Hotel R'n'R's Gloriously Gruesome Destruction Could Deliver VR's Next Gorn

Hotel R'n'R's Gloriously Gruesome Destruction Could Deliver VR's Next Gorn

Hotel R’n’R might not be a horror game, but you can quickly identify the twisted fingerprints of developer Wolf & Wood.

They can be found all over this darkly comic VR smash ’em up. They’re there when you break through glass with your hands, messily contorting them into unusable bloody stumps. Or when you hit the shop and peruse isles that include severed heads and bowling balls still attached to arms. More importantly, though, Hotel R’n’R suggests Wolf & Wood has new tricks up its sleeve beyond horror hits like The Exorcist VR.

This is a technically impressive and inexplicably addictive bit of VR chaos. Playing as a failed musician, you make a deal with the devil. In return for fortune and glory, you have to smash up hotel rooms using pretty much whatever you find around you. In the first level that I’ve played, that means hurling plates into a ceiling fan, pulling a toilet seat off of its hinges and embedding it in a boiler, or tossing fruit into picture frames until they topple to the ground.

Making a mess earns you cash spent on new weapons. You’ll quickly gain access to a pair of boxing gloves for protected punching, for example. An early highlight is a slippery and surprisingly sturdy fish you can use to clear out glass or swipe entire cutlery sets from table tops.

We’ve seen other developers try their hand at this sort of havoc, of course. The results are often initially entertaining, but the charm quickly wanes. Wolf & Wood hopes to avoid that by rewarding repeated playthroughs with increasingly entertaining weapons and, crucially, a touch of challenge. Hotel R’n’R isn’t a simple sandbox; you’ll have to raise a certain amount of cash in a certain amount of time and complete specific tasks to unlock later levels.

How long do you have? That depends. In the first level, your destruction quickly triggers a checkup from a maid. You can keep her locked out by running to the door when she arrives or, more sadistically, give her a knock to the head when she opens it. Following that, the manager will turn up and you can do the same to him.

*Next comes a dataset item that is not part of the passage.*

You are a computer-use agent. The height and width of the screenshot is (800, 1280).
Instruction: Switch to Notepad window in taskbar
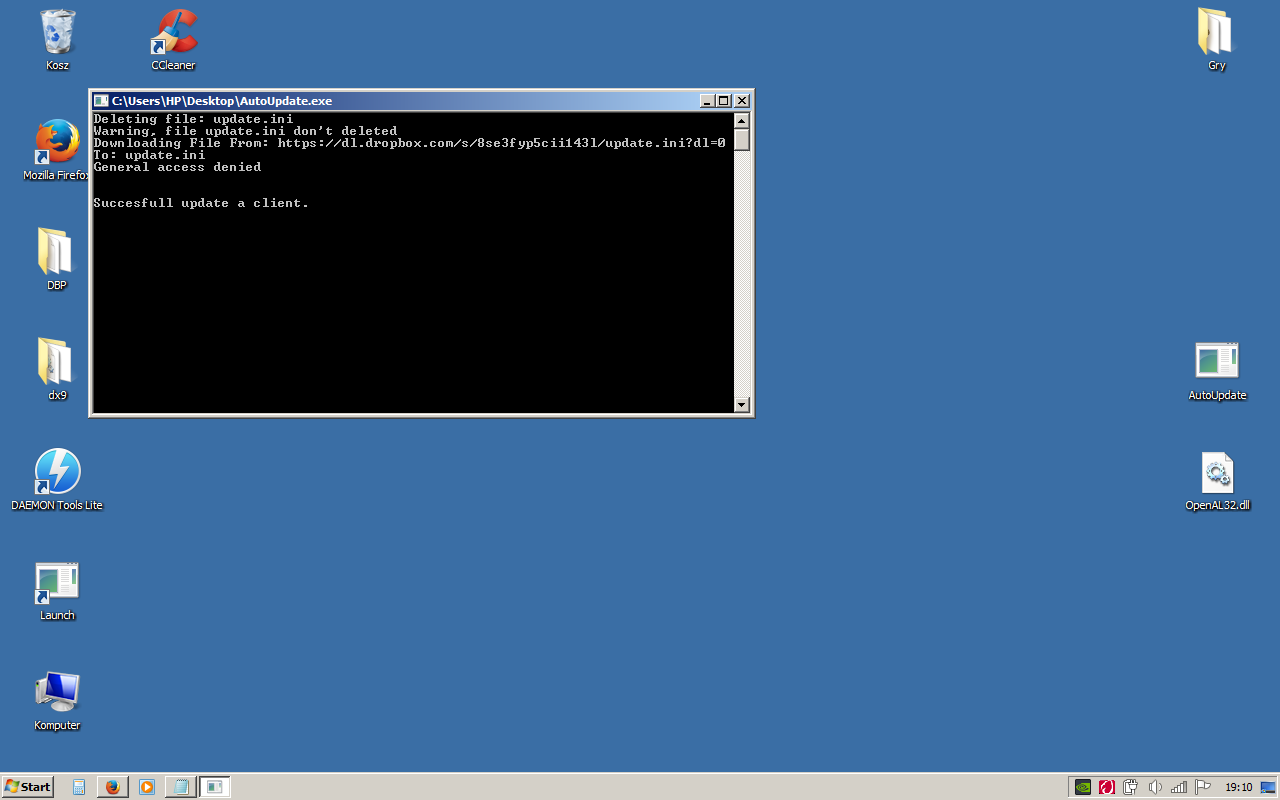pos(181,787)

Finally, security appears, and they don’t knock.

While chastising hotel staff is worrisomely enjoyable, it comes with a cost. Violent actions and getting caught racks up lawyer bills, while injuring yourself or straight up dying incurs hospital costs. For the best score, you need to cause as much mayhem as possible without seriously damaging yourself or getting caught. Swiftly exiting the room when no one’s there can earn you Infamy, used to unlock later levels. This is a game about keeping the plates spinning by, well, smashing plates.

And how those plates will smash. Even in its current state, Hotel R’n’R is a fascinating technical showcase for VR. Practically everything within a level can be picked up, thrown and destroyed. Better yet, some weapons change item’s properties, making them slippery, extra bouncy or even stuck to surfaces.

Right now, Hotel R’n’R feels a few weeks of polish away from ‘finished’ (fortunate, given the game launches in Early Access at the end of August). Some of the items don’t give satisfactory feedback when ‘breaking’ and, inevitably, there’s some physics-based bugs. It also remains to be seen how much longevity the game’s really going to have; five levels are promised in total, with each more elaborate than the last. The second, for example, lets you toss items off a balcony and into a pool.

Also promising are the minigames, which can be used to gain more Infamy and safe codes to unlock more stuff in existing levels. Wolf & Wood certainly has a welcome sense of structure here, it’s just a question of how long this type of game can be kept from growing stale.

From what I’ve seen, Hotel R’n’R has the potential to be VR’s next Gorn. That’s not bad territory to be in. The game’s out on August 29 and listed on Steam now.